Individu yang memiliki pemaafan juga merasa iba dan kasih sayang
terhadap pelaku, serta merasa nyaman ketika berinteraksi dengan pelaku.
b. Dimensi Kognisi Pemaafan
Dimensi kognisi pemaafan berkaitan pemikiran seseorang atas
pada individu akan memiliki penjelasan nalar terhadap sikap orang lain
yang menyakiti mereka. Inidividu tersebut juga meninggalkan penilaian
negatif terhadap orang lain ketika hubungannya dengan orang lain tidak
sebagaimana diharapkan. Mereka juga memiliki pandangan yang
berimbang terhadap pelaku.
c. Dimensi Interpersonal Pemaafan
Dimensi interpersonal pemaafan berkaitan dengan dorongan dan
perilaku antar pribadi seseorang untuk memberi pemaafan terhadap orang
lain. Pada dimensi ini menjelaskan bahwa individu yang memiliki
pemafaan akan meninggalkan dan menghindari diri dari perilaku atau
perkataan yang menyakitkan terhadap pelaku yang menyakitinya. Selain
itu invidu juga meninggalkan keinginan balas dendam.
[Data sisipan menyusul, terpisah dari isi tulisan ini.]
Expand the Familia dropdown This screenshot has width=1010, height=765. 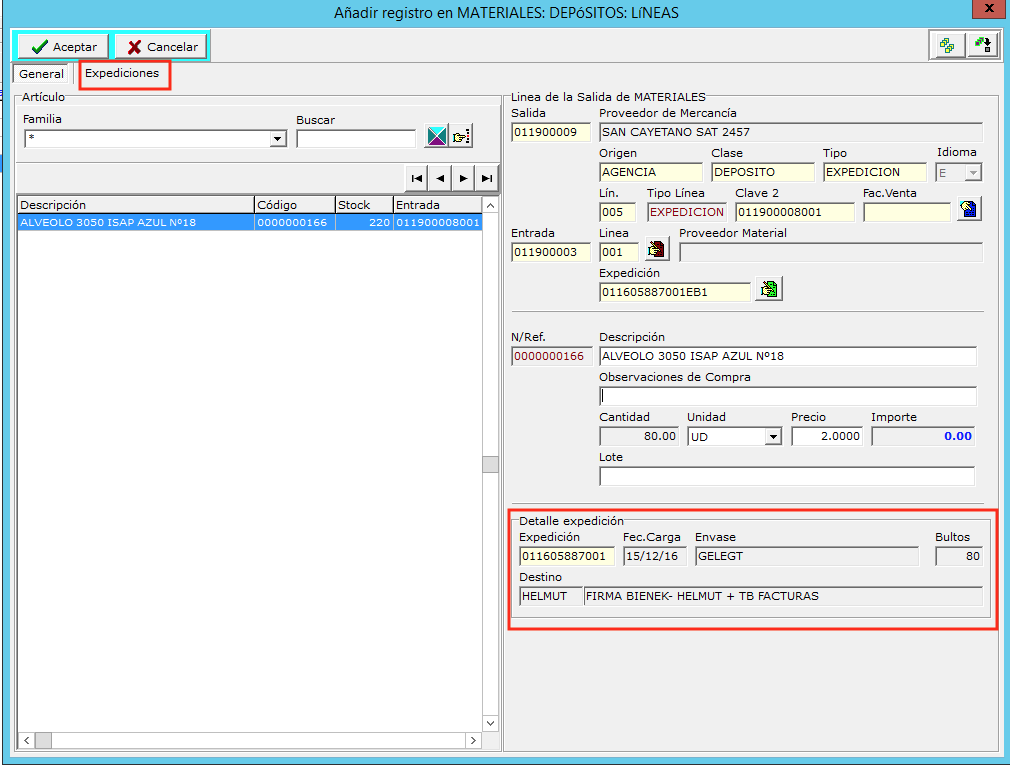(278, 139)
Namun individu
yang memilki pemaafan tidak menghindar untuk bertemu atau berinteraksi
dengan pelaku, justru individu tersebut mengupayakan untuk dapat
bermusyawarah dengan pelaku agar memperbaiki interaksi yang terjadi
anatara mereka.
Berdasarkan penjelasan yang telah disampaikan, oleh karena itu dapat
disimpulkan bahwa aspek-aspek dalam pemaafan mencakup dimensi emosi,
dimensi kognisi dan dimensi interpersonal.
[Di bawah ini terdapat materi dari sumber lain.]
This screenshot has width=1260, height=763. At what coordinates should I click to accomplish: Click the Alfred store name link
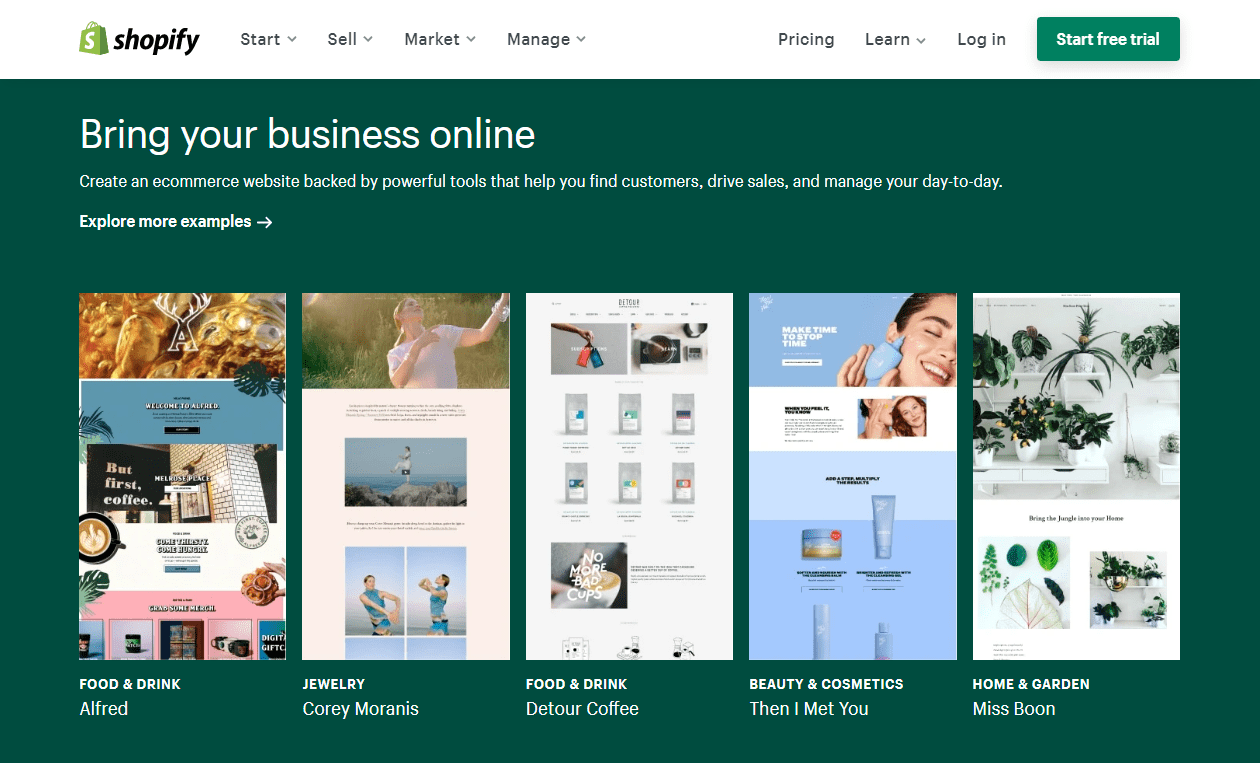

3. Tahapan Terapi Pemaafan
Enright (2003) mengembangkan suatu model proses dari pemaafan.
Model tersebut meliputi aspek kognitif, afektif, dan perilaku yang terjadi
a. Fase membuka kembali (uncovering phase)
Pemaafan melibatkan rasa disakiti secara tidak adil pada individu yang
dipenuhi dengan pengalaman emosi negatif dan rasa sakit yang
diasosiasikan dengan luka. Emosi negatif (unforgiveness) harus
dikonfrontasikan dan secara mendalam dipahami sebelum proses
penyembuhan dimulai. Pada fase ini, individu mampu untuk
mengungkapkan emosi negatif yang dirasakan. Individu juga mampu
untuk mengidentifikasikan emosi tersebut.
b. Fase memutuskan (decision phase)
Pada fase ini individu menyadari bahwa memfokuskan diri secara terus
menerus pada luka dan pelaku hanya dapat menghasilkan penderitaan yang
berlanjut. Kemungkinan memaafkan dilakukan sebagai strategi untuk
penyembuhan dan individu membuat komitmen untuk memaafkan pelaku.
Berdasarkan komitmen ini, kerja pemaafan diawali dan pada fase ini
pikiran, perasaan dan perhatian untuk membalas dendam terhadap pelaku
dilepaskan.
c. Fase bekerja (work phase)
Fase ini merupakan fase di mana individu mulai melakukan pemaafan.
Tahapan ini melibatkan perubahan persepsi terhadap pelaku dengan
menempatkan kejadian dalam konteks kehidupan pelaku, suatu usaha yang
bukan atas alasan tanggung jawab pelaku tapi lebih kepada menerima
kesalahan. Orang yang disakiti akan memilih untuk menawarkan beberapa
bentuk perbuatan baik terhadap pelaku yang telah menyakiti.
d. Fase pendalaman (deepening phase)
Memaafkan individu menjadikan seseorang sadar akan keuntungan
emosional positif yang akan diterimanya dari proses pemaafan. Secara
umum, individu menemukan makna dalam penyembuhan yang dialaminya
sehingga pada fase terakhir ini individu mengalami perasaaan yang lapang
sebagai salah satu sikap terhadap emosi yang muncul dan memberikan
kemurahan hati pada orang lain, serta orang yang telah disembuhkan.
Berdasarkan tahapan pemaafan yang telah disampaikan oleh Enright
(2003) dapat disimpulkan bahwa ada 4 tahapan pemaafan yaitu, fase
membuka kembali, memutuskan, melakukan, dan pendalaman.